The international collaboration, including researchers at the University of Southampton and University Hospital Southampton NHS Foundation Trust, whose work is published today in The Lancet, reveals that the benefits only become obvious several years after taking the aspirin.
AdvertisementEvidence of the benefits of aspirin has been accumulating for over 20 years but these are the first results from a randomised controlled trial assessing the effect of aspirin on cancer.
Late last year an analysis of people who had taken part in the early aspirin trials to prevent heart attacks and strokes showed that in subsequent years they developed fewer cancers. The missing piece of the jigsaw was a randomised trial specifically looking at its effect on cancer.
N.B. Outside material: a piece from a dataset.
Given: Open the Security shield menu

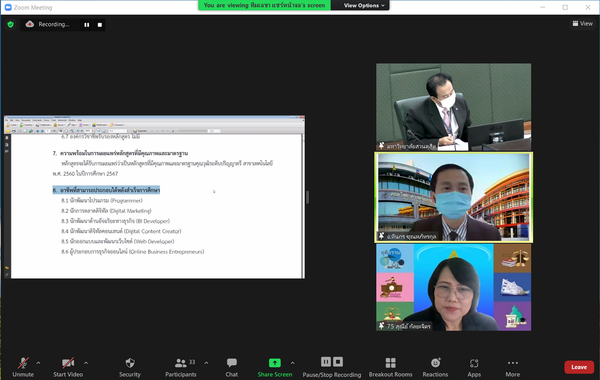Looking at the screenshot, I should tap(130, 367).
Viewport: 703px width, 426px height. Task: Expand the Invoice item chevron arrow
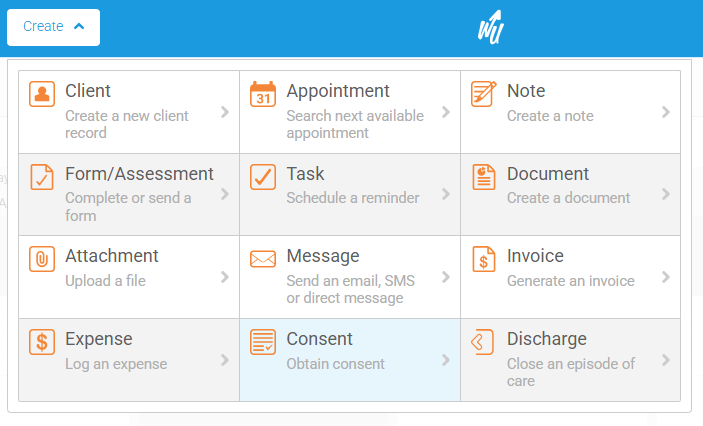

The study involved Professor Diana Eccles and Gillian Crawford from the University of Southampton's Cancer Sciences Division and Wessex Clinical Genetics Service at University Hospital Southampton NHS Foundation Trust. Professor Eccles was a member of the international steering group on this ground-breaking study, while Gillian had a major involvement in recruitment and data collection across much of the central Southern area of England, including Southampton and Oxford, for the trial.
Professor Eccles says: "This landmark study provides good news for people with a genetic disposition to colon cancer because this is one of the first studies to show that aspirin can help proactively protect against development of this disease."
The study involving scientists and clinicians from 43 centres in 16 countries followed nearly 1,000 patients, in some cases for over 10 years.
The trial was overseen by Newcastle Hospitals NHS Foundation Trust and funded by the UK Medical Research Council, Cancer Research UK, the European Union and Bayer Pharma.
The study focused on people with Lynch syndrome, an inherited genetic disorder which affects genes responsible for detecting and repairing damage in the DNA. Around half of these people develop cancer, mainly in the bowel and womb. Bowel cancer is the second commonest cause of cancer death in the UK, being responsible for 16,000 deaths a year.
Between 1999 and 2005 a total 861 people began either taking two aspirins (600 mg) every day for two years or a placebo. At the end of the treatment stage in 2007 there was no difference between those who had taken aspirin and those who had not. However, the study team anticipated a longer term effect and designed the study for continued follow-up.
By 2010 there had been 19 new colorectal cancers among those who had received aspirin and 34 among those on placebo. The incidence of cancer among the group who had taken aspirin had halved - and the effect began to be seen five years after patients starting taking the aspirin.
A further analysis focused on the patients who took aspirin for at least two years and here the effects of aspirin were even more pronounced: a 63 per cent reduced incidence of colorectal cancer was observed with 23 bowel cancers in the placebo group but only 10 in the aspirin group.
Looking at all cancers related to Lynch syndrome, including cancer of the endometrium or womb, almost 30 per cent of the patients taking the placebo had developed a cancer compared to around 15 per cent of those taking the aspirin.
However, Professor Sir John Burn from Newcastle University who led the international research collaboration adds: "Before anyone begins to take aspirin on a regular basis they should consult their doctor as aspirin is known to bring with it a risk of stomach complaints including ulcers."
The international team are now preparing a large-scale follow-up trial and want to recruit 3,000 people across the world to test the effect of different doses of aspirin.